Nope. After playing around with the
TRANSFER command (which lets you move money between chequing and savings), you can see that
TRANSFER acts like an asynchronous call. It takes about 10 seconds for
TRANSFER to move money from one account to another, and in the meantime
ACCOUNT shows that the original values are untouched. We can therefore spam
TRANSFER to move that $50 several times – it turns out that
TRANSFER only checks the balances before it actually moves your money, so it thinks that there’s still $50 in one account every time we call it. By doing this, we are able to get $200 into one account.
Once you collect $200, you can go ahead and
WITHDRAW. Doing this returns a list of username and password combos from our mysterious employer from before. We’ll keep this list in mind as we go through the CTF.
The second part is a link to an employee portal. Once we login, we get a spartan page containing a message from the site’s webmaster. He provides two links to other parts of the site. The first link is an email explaining the North Bank’s security measures. The bank’s Chief Security Officer explains that the bank’s systems were protected by security through obscurity, which he claims is the best way to secure things (it’s not). He then explains that, in the event that the CEO is incapacitated, his account can be accessed by combining five keys kept by the bank’s most trusted employees. Interesting.
Going back to the webmaster’s message, we can see that the second link leads to the webmaster’s personal site:
His site contained a link to his poetry, stored as a text file in his site’s private directory. The file indicated that there were more files in the directory – we can go there just by modifying the URL:
We immediately see an interesting file called
key.txt. By opening this, we get the first key needed to access the CEO’s account. Yay for security through obscurity!
After this, I was stuck until the CTF admins dropped a hint: how does the website keep track of whether or not you’re logged in?
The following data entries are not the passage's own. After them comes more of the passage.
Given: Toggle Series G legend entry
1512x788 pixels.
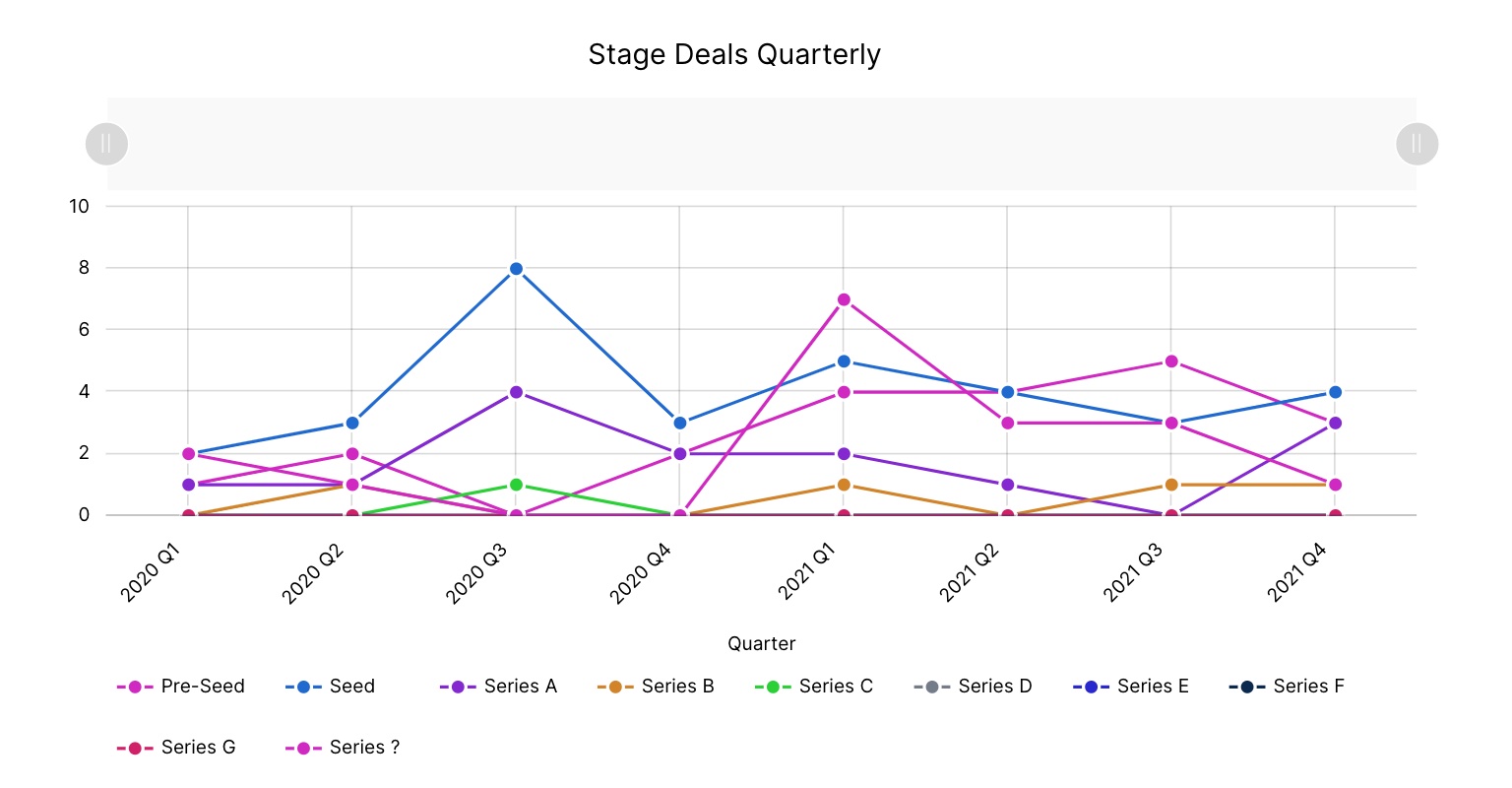Looking at the screenshot, I should (x=177, y=748).
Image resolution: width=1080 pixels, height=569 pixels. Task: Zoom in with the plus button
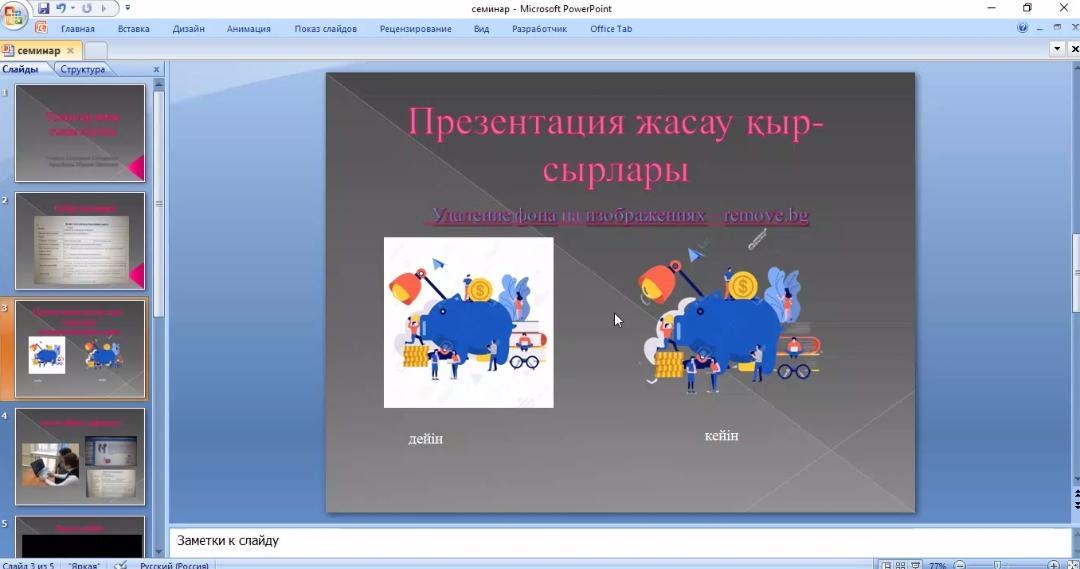[x=1053, y=565]
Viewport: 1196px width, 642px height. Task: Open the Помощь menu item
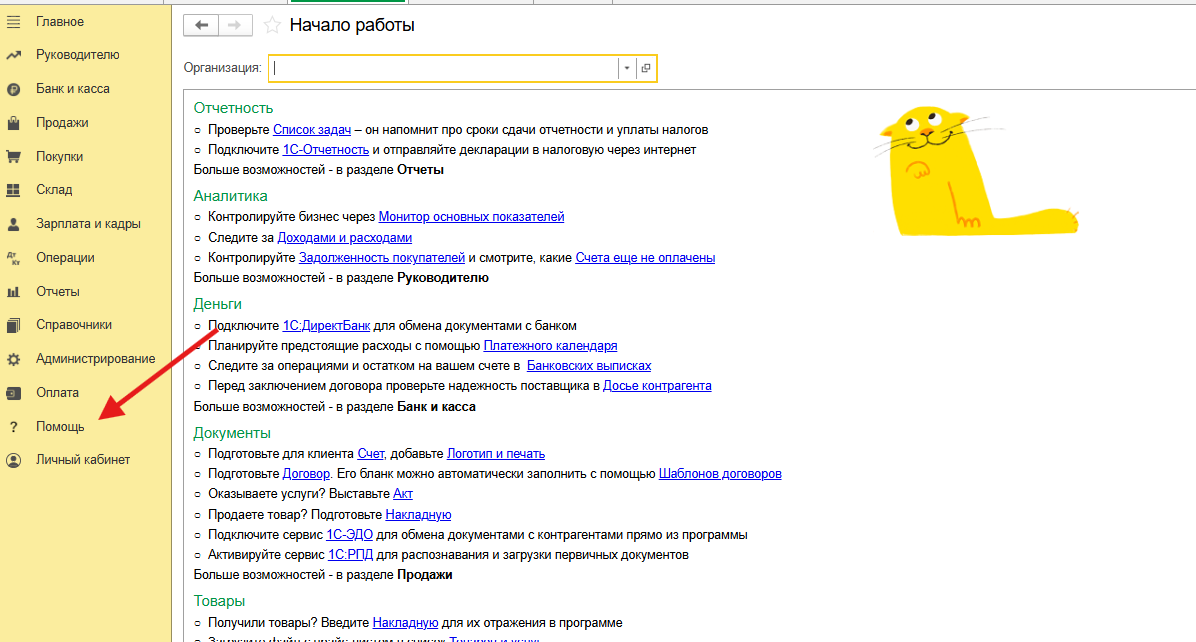60,426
The answer was immediately obvious: cookies! After facepalming for not realizing this sooner, I downloaded a cookie editor for Chrome and checked the site’s cookies.
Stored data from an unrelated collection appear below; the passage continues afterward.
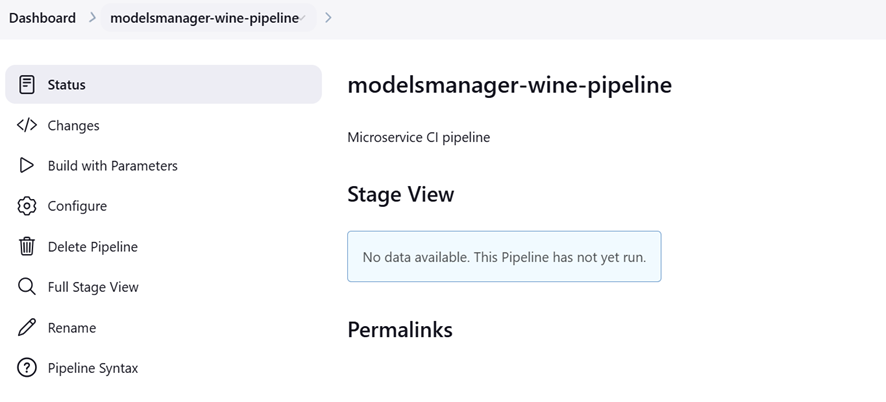Click the Configure gear icon
886x402 pixels.
tap(27, 206)
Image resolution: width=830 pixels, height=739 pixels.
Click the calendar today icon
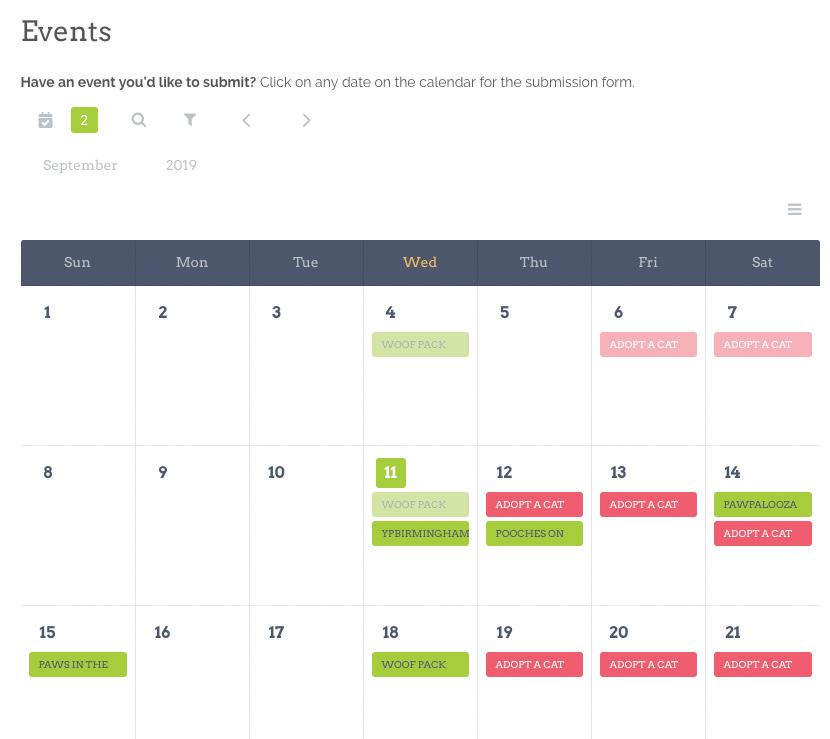tap(46, 120)
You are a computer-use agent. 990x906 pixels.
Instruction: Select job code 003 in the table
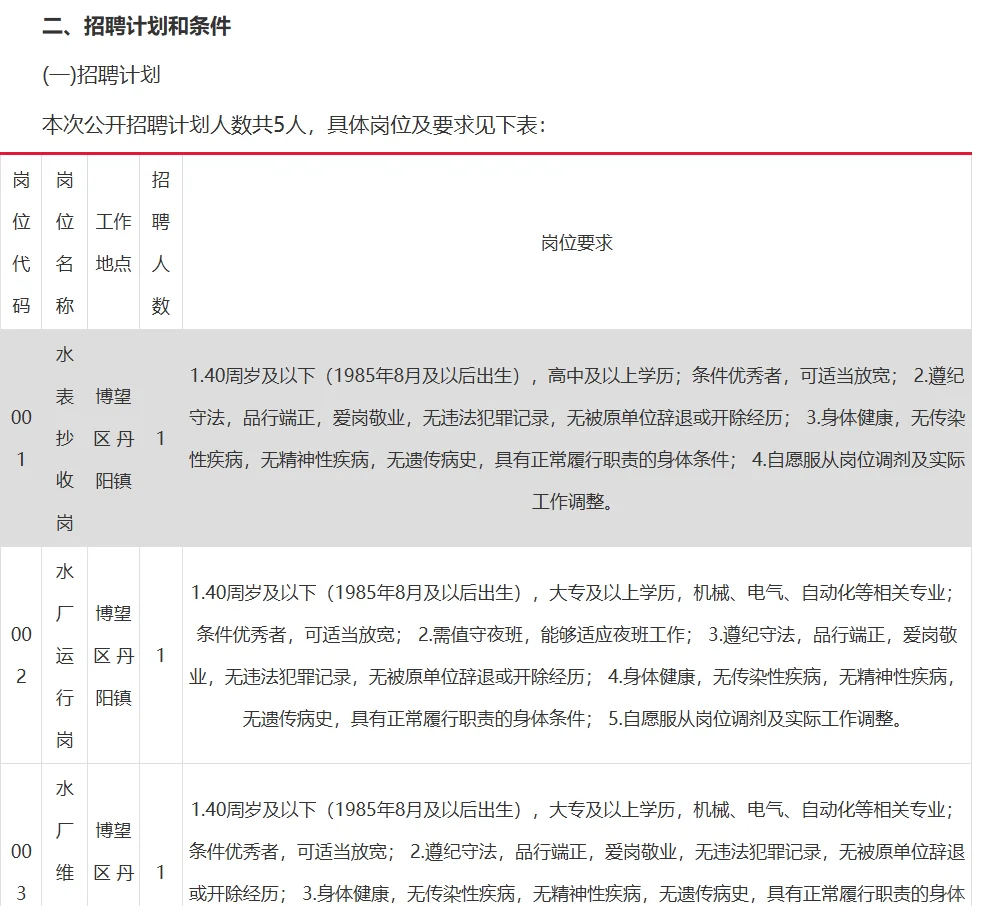coord(20,870)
To keep track of a user’s session, the site stores an integer in a cookie called
accesslevel. The integer represents the user’s privileges. By modifying this from the default value, we are able to escalate the user’s access level.
Once our access level is changed, we get additional links on the webmaster’s message: the first is a link to a key combination script, which can be used to combine five keys into the CEO’s account password. We’ll use this later once we have all five keys. The second link is an IP address to the bank’s new site, which is the next step in the CTF.
At this point, one of my coworkers at a previous co-op, Spurrya Jaggi, reached out to me after she saw me on the CTF Slack chat. We decided to team up in taking down the CTF – after all, two heads are better than one.
A Shocking Discovery
The bank’s new site is in the form
126.96.36.199/index.cgi. It consists of a country dropdown selector and a submit button. Clicking on submit causes the selected country to be passed onto the server through the URL, in the form
XX is the country’s two-letter code. The post-submission page is just a thank you page, with no areas where the parameter is displayed.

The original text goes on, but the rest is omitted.